Stored data:
___

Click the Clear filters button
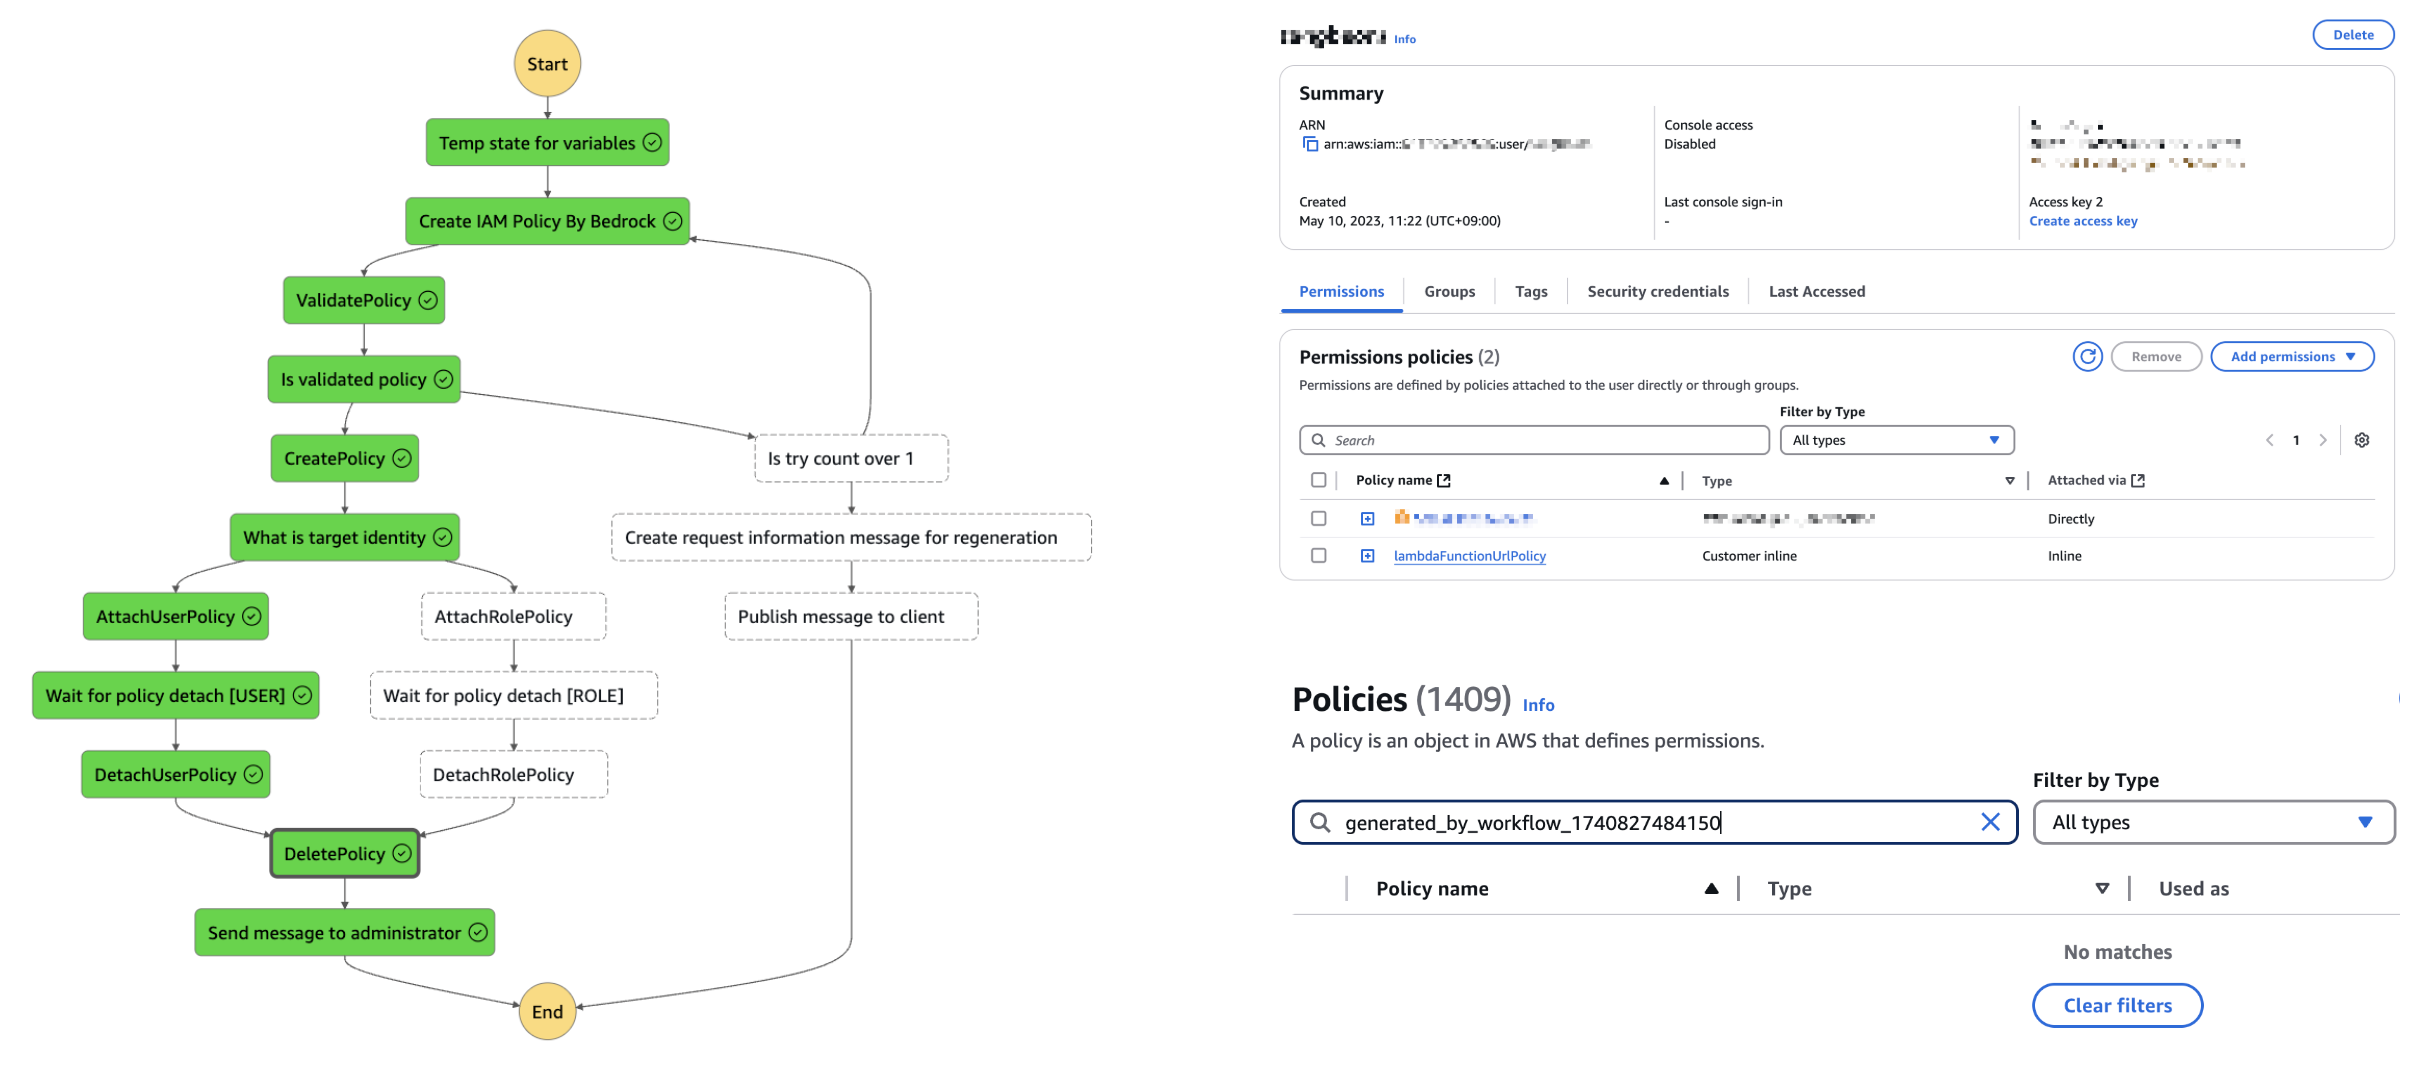Viewport: 2426px width, 1066px height. [x=2117, y=1005]
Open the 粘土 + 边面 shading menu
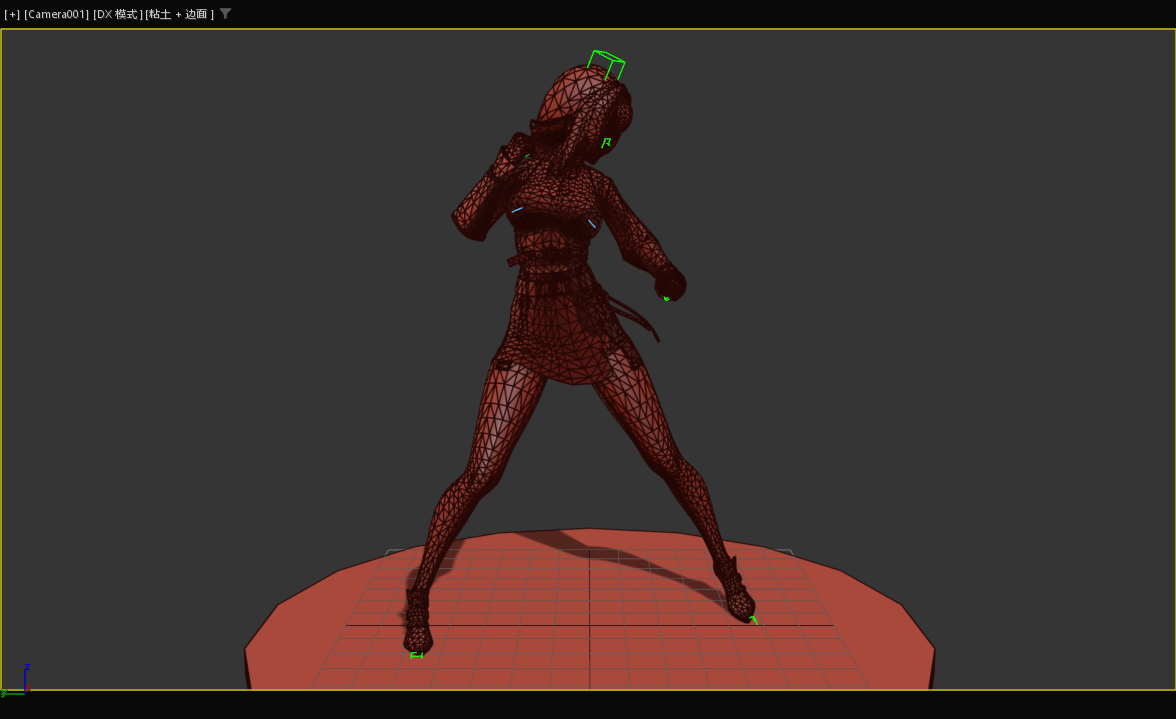 [180, 14]
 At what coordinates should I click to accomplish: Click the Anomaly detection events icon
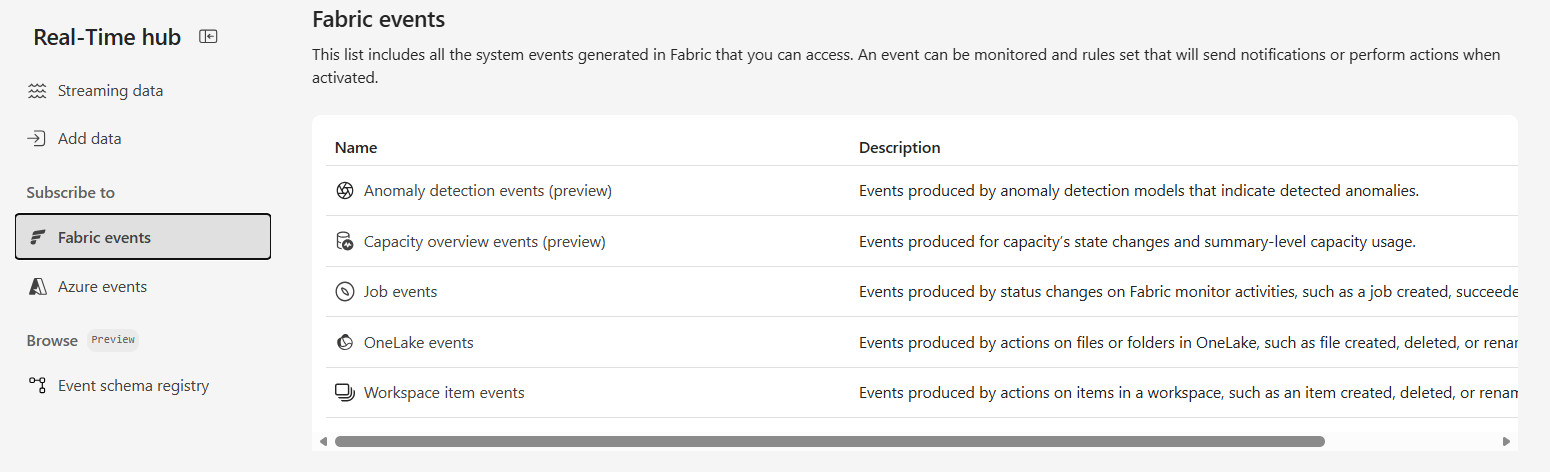[x=345, y=191]

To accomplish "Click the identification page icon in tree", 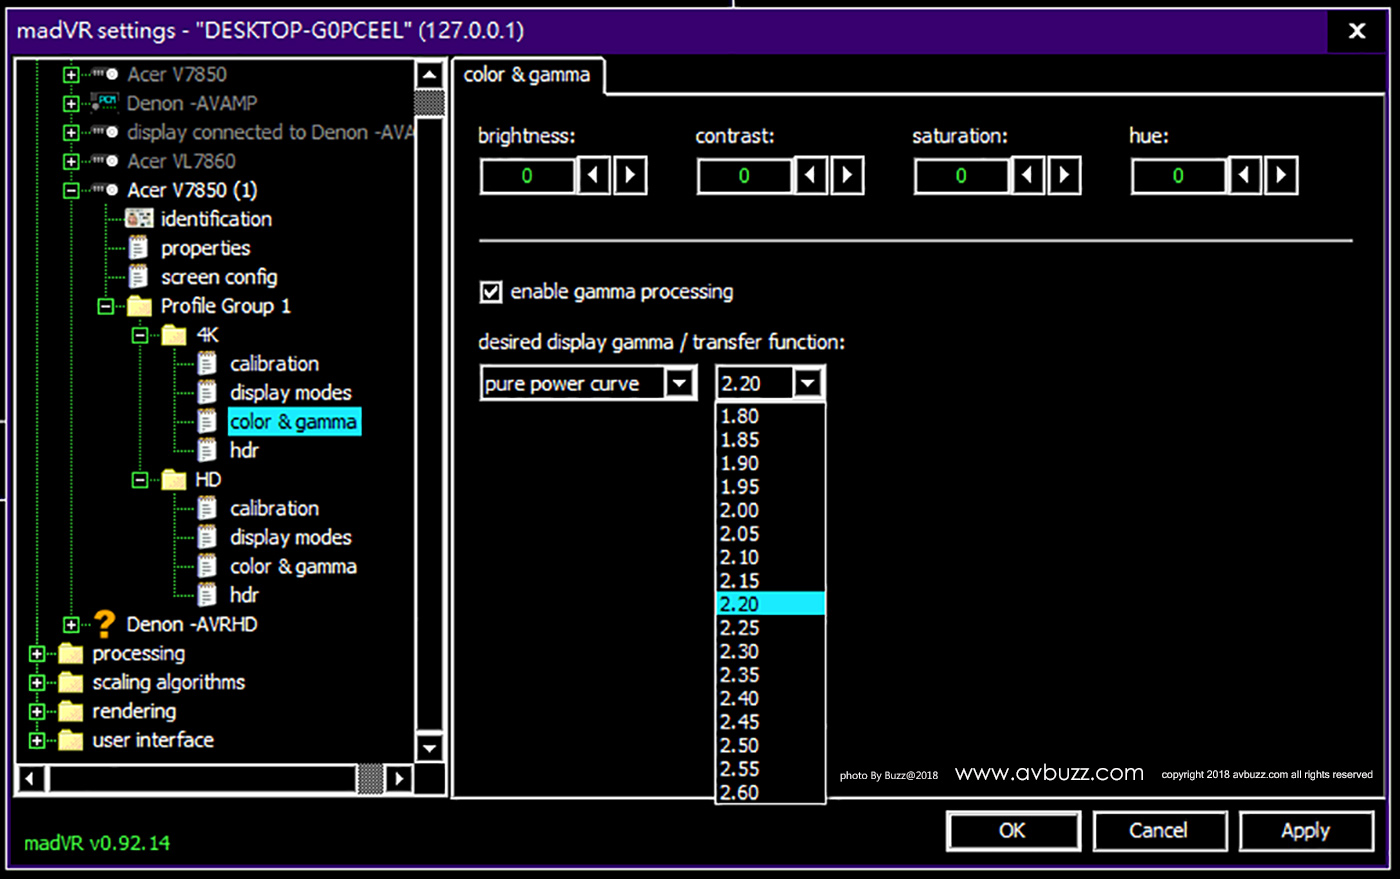I will pos(139,219).
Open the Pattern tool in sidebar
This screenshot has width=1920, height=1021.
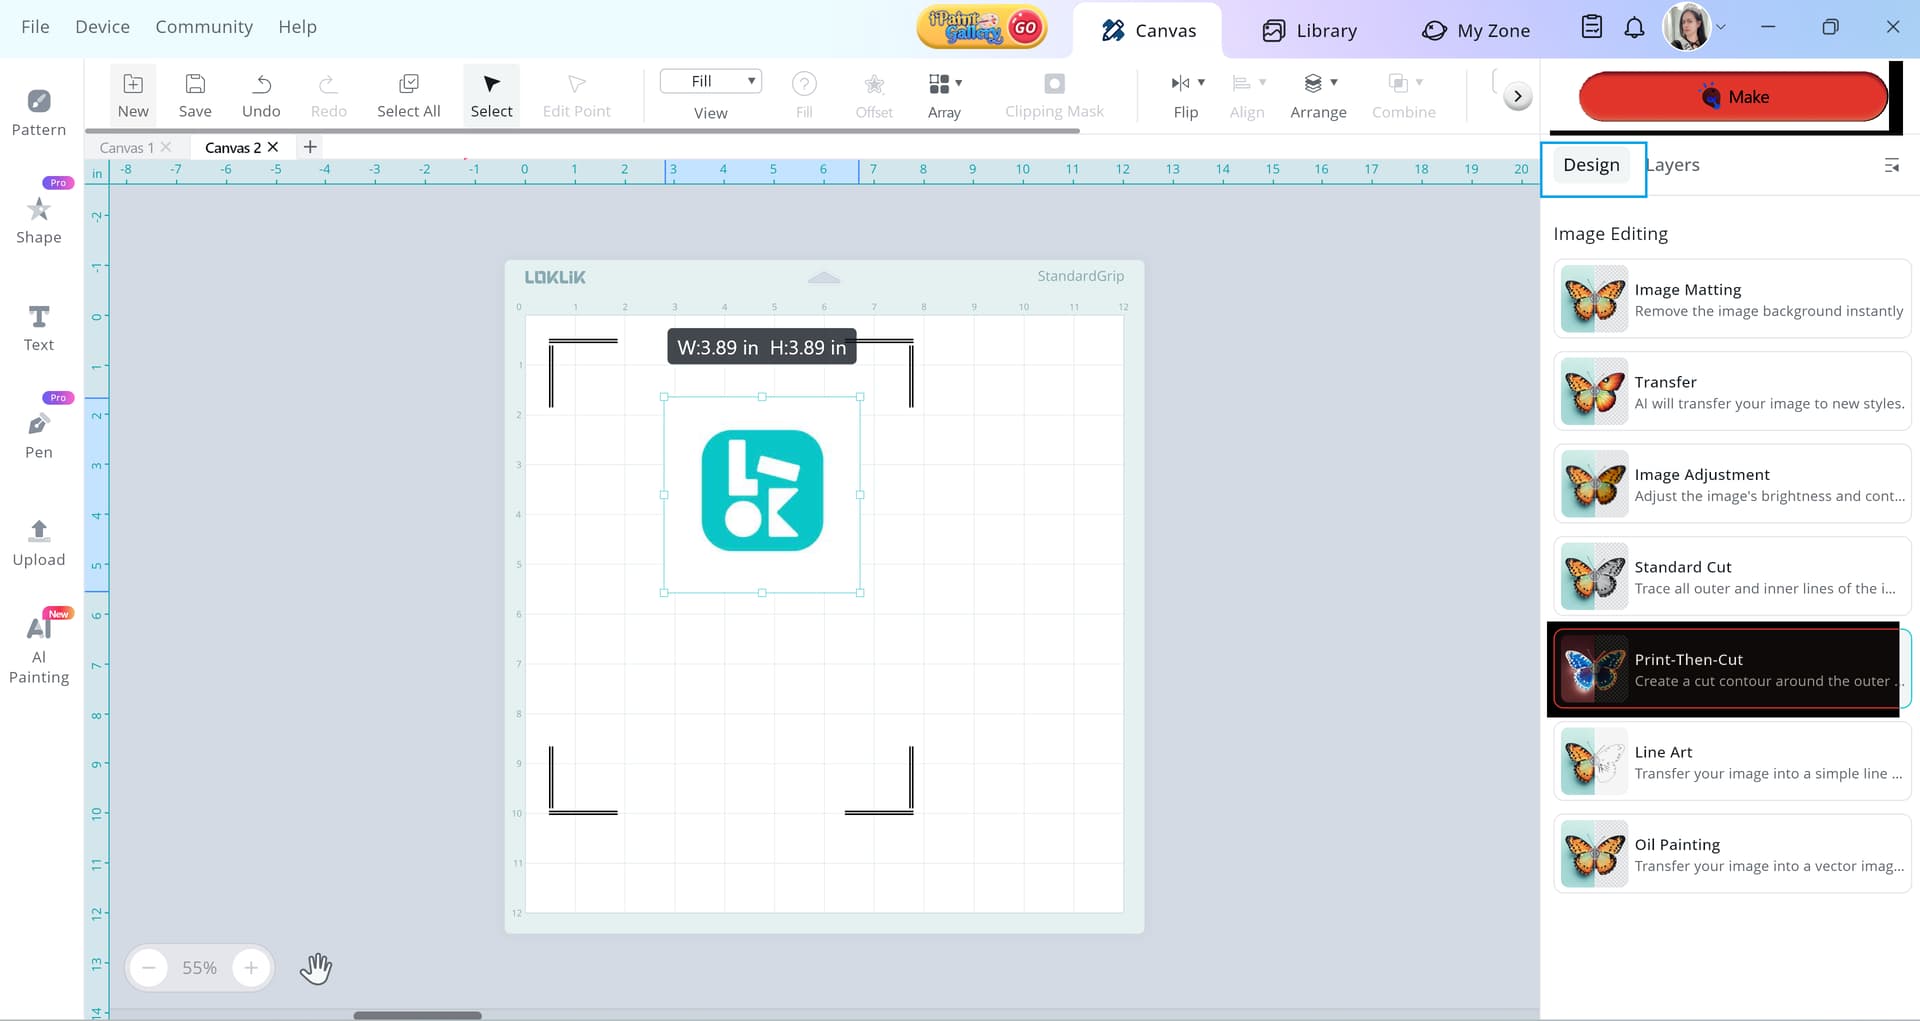[x=38, y=112]
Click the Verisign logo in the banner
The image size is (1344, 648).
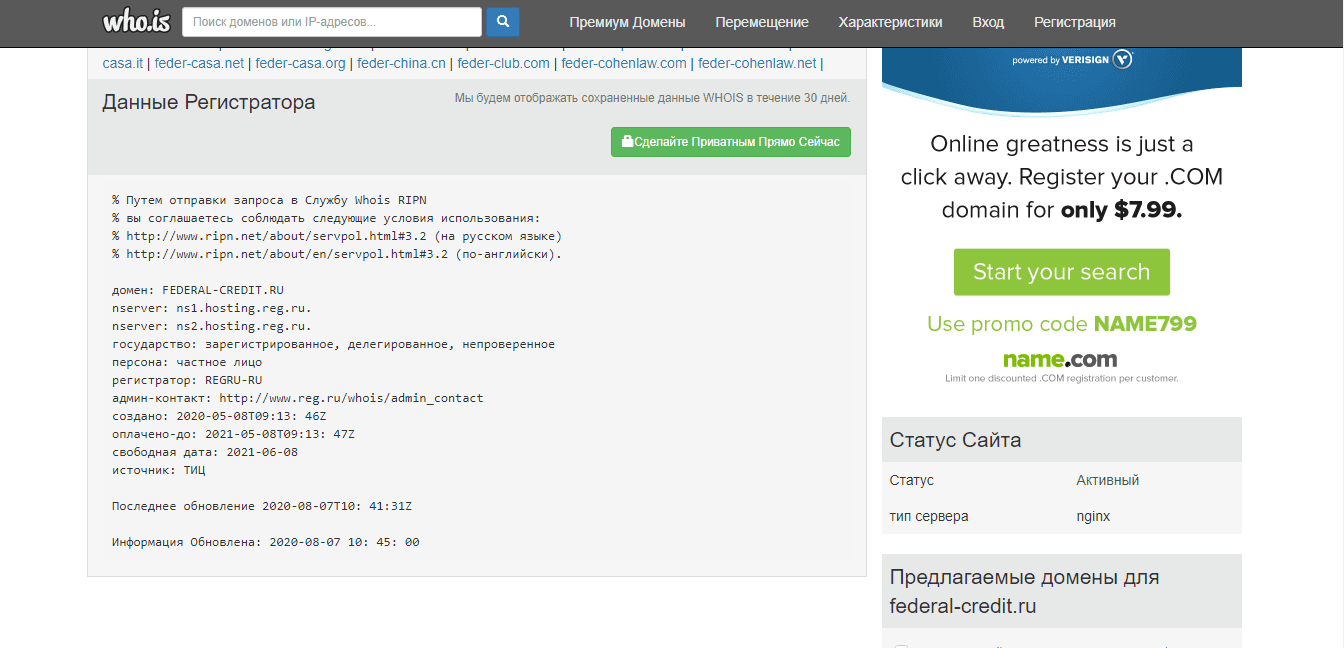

___

Task instructions — Starting where a line contains "Click the Verisign logo in the banner" and finishing at the last line above, set down every line exactly as it reads, with no pictures.

Task solution —
Click the Verisign logo in the banner
The image size is (1344, 648).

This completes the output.